Il Sassuolo si mette alle spalle le sconfitte contro Lazio (2-1) e Bologna (0-1) e ferma sull'1-1 la Juve all'Allianz Stadium. I neroverdi vanno sotto dopo appena un quarto d'ora per la rete di Kenan Yildiz, ma al 52' Pinamonti pareggia i conti. Grande felicità per il tecnico degli emiliani Fabrio Grosso, ex della sfida, che nel post partita commenta così ai microfoni di Sky Sport: "Questo coraggio misto a incoscienza ci ha permesso di fare qualcosa di incredibile". Settimana difficile, segnata dai casi di pertosse nel gruppo squadra: "Abbiamo dovuto impiegare tutte le energie in questa gara. Abbiamo giocato una partita strepitosa, oltre ogni più rosea aspettative - aggiunge -. La settimana è stata molto difficile, ho provato a infondere coraggio e questo ci ha premiato. Ai ragazzi avevo chiesto di non lasciare scorrere la partita. Forse siamo gli unici nel mondo a non aver perso tempo sui calci d'angolo a favore contro la Juventus nel finale".
Grosso incensa Pinamonti
Decisivo il gol di Pinamonti, rimasto fuori dalla lista dei convocati del ct azzurro Gennaro Gattuso per i playoff di qualificazione ai prossimi Mondiali: "È un giocatore forte come ce ne sono tanti altri. Ha passato tutti i giorni a pensare a come poter fare le cose migliori per riportare la Nazionale dove merita di essere. Sono di parte, può ancora migliorare ma per me ha grandi qualità, è un giocatore completo che sta facendo bene. In ogni caso siamo tutti tifosi della Nazionale e ci fidiamo delle scelte di Gattuso. Come ha detto De Rossi, dobbiamo sostenere e aiutare senza andare alla ricerca di qualcosa che non va".
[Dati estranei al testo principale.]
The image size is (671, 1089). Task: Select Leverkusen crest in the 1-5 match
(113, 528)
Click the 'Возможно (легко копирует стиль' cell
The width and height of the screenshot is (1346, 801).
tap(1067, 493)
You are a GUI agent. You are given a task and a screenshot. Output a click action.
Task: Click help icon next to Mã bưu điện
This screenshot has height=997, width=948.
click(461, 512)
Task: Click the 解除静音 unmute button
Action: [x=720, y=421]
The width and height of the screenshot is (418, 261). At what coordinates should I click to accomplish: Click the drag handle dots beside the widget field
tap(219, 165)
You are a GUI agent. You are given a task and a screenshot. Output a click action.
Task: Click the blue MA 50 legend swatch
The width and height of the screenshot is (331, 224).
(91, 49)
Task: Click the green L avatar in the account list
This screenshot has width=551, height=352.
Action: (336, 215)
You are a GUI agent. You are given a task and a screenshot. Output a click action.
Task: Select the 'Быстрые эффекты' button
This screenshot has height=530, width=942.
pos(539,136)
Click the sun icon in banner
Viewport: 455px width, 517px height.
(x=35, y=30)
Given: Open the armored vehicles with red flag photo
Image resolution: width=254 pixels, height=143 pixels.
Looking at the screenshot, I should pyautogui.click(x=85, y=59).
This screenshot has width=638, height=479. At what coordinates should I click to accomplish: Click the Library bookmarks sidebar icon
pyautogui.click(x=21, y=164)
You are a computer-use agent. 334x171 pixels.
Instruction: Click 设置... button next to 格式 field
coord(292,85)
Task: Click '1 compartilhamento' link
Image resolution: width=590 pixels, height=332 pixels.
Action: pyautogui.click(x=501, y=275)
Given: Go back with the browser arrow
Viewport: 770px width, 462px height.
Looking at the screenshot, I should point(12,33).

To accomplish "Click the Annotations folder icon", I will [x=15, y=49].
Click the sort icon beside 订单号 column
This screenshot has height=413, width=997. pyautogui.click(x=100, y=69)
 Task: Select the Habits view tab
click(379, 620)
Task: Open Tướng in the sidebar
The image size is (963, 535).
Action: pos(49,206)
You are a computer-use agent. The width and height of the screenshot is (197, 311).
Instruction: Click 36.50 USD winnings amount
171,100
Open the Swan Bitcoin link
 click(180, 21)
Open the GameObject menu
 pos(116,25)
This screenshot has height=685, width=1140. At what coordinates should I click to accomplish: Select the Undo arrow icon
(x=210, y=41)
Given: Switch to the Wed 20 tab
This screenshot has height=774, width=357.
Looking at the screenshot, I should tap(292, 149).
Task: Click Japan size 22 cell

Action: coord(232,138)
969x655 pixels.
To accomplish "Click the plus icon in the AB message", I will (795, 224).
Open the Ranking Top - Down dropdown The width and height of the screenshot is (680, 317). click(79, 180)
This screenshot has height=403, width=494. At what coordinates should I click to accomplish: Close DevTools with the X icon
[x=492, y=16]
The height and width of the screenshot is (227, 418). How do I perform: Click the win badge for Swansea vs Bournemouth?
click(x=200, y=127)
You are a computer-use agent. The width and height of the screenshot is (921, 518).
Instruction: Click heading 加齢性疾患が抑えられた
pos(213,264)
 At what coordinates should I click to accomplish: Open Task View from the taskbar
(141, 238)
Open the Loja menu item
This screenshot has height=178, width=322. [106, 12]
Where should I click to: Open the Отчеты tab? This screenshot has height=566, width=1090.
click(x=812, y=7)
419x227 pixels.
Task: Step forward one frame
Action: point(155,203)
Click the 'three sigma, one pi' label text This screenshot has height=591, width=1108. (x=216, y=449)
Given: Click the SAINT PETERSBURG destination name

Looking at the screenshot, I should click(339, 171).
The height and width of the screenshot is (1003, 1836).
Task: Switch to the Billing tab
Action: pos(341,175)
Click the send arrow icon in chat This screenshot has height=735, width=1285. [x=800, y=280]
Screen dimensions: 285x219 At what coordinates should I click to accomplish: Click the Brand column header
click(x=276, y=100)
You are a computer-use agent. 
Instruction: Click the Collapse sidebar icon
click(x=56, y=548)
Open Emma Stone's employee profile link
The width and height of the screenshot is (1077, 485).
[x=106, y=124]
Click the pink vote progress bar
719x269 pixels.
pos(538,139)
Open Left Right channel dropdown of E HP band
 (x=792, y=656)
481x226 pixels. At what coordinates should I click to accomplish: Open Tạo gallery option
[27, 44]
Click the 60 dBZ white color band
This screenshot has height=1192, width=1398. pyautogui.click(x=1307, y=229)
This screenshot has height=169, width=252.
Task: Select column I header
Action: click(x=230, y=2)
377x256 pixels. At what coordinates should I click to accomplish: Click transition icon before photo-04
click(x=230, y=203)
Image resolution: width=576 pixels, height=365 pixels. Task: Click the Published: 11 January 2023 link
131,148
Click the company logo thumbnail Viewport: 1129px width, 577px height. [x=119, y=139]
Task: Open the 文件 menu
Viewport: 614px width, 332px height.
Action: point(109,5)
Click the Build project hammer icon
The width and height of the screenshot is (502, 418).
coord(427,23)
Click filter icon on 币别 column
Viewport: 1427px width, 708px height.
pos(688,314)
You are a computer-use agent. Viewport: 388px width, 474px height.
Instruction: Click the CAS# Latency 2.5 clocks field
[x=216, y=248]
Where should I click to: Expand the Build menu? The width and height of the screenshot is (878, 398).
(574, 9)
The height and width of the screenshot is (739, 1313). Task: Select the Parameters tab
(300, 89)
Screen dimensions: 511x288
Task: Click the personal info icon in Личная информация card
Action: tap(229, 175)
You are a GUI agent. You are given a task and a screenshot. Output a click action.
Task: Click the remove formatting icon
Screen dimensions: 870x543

Grosso: "Non sono super mediatico, ma poi ti buttano giù"
A Dazn commenta: "I ragazzi hanno fatto una partita incredibile. Abbiamo anche sofferto, ma in queste gare serve quel pizzico di fortuna. E ce la siamo andati a cercare. Se mi sento poco pubblicizzato? C’è un piccolo dettaglio, arriviamo da un’annata difficile. Per una neopromossa fare quello che stanno facendo i ragazzi è incredibile. Avevo detto i ragazzi di rimanere nel match. Io non sono super mediatico, mi piace stare con i ragazzi. A tempo debito arriveranno i complimenti, ma poi quando arrivano non vedono l’ora di buttarti giù, quando sei sulla cresta d’onda".